His that true for Maya scene editing, it is more capable than a 12900H+mobile 3080 TI ? Source ?





Well it would seem you are proving my point... All these bench marks looking for conns, are irrelevent. No 3D model artist gives two shakes how fast any Laptop PC or MAC renders anything. So getting excited about cinebench wins is stupid. Even when it comes to rendering large video file projects... professionals are not doing that on laptops. lol (not that the M1 doesn't win there anyway... its just not going to be a big part of any real world workflow.) Most of these youtube benchs are done by people that have zero clue about what they are benching. Adobe has a benchmark mode... and I know how to make cool GFX for my youtube chan, that doesn't make you a pro. lol No laptop hardware from anyone is suited to rendering shit for real money. But being able to edit on the go... or quickly scrub through some footage ect, that is useful. M1 wins easily for that use.

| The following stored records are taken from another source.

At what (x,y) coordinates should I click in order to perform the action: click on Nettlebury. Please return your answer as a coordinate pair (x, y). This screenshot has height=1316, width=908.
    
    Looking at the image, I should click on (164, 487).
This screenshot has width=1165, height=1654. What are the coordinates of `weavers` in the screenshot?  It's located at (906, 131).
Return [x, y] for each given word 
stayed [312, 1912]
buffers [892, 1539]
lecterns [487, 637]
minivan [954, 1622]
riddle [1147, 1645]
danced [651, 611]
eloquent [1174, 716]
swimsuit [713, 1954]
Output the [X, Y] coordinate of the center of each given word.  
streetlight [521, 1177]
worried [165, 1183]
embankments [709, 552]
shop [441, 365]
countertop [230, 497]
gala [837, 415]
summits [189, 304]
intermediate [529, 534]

In Adobe 2D video rendering... Winner M1 Max, by a pretty nice bit. 18s isn't nothing. And that is vs a 3080ti. What is more important to must pros is how smooth it is scrubbing timelines ect... and in that regard M1 wins.

Where Apple losses. Again its FINAL renders, in 3D workflows. (in 2D workflows M1 wins easily in all but obscure windows centric codecs) No professional 3D modeler will be rendering on a laptop. All of the youtube benchmark folks get this 100% wrong. No 3D pro cares what their laptop render times are cause they won't ever be doing final renders on that hardware. (perhaps the odd single frame pre render to check something... but final renders no) The only people that would be rendering on any laptop... are students and Youtubers with less then 10k subs creating cheesy 20s 3D title cards. lol
I have worked for professional 3D houses (not large ones... but large enough) yes a few of those guys have M1 macs and they love them for model and scene work.... no they don't render on them. Why would they... they send their work to the offices render farm. They do love that they don't need a chunky laptop that sucks 300 watts from the wall and will burn them if they pick it up. Even in the video you posted... this guy said as much, the M1 draws 1/4 the power from the wall while scrubbing around adobe premiere, and the same is true for stuff like Zbrush ect. Does it heat up like crazy if you try to render... of course, its not breaking the laws of physics, that just isn't something anyone making money on that stuff would be doing so who cares.

I agree that Apple is not a gaming machine... but who is expecting Macs to do AAA gaming at this point. Apple pretty much gave up any pretense of going after AAA gaming imo. If gaming is an important part of your computing Apple isn't (nor has it been since Apple IIe days) the go to.

This is also why Apple isn't going to buy GPUs from AMD or Nvidia or anyone else. Their GPUs actually handle peoples real M1 workloads just fine. Are they render beasts... hell no. But they don't need to be.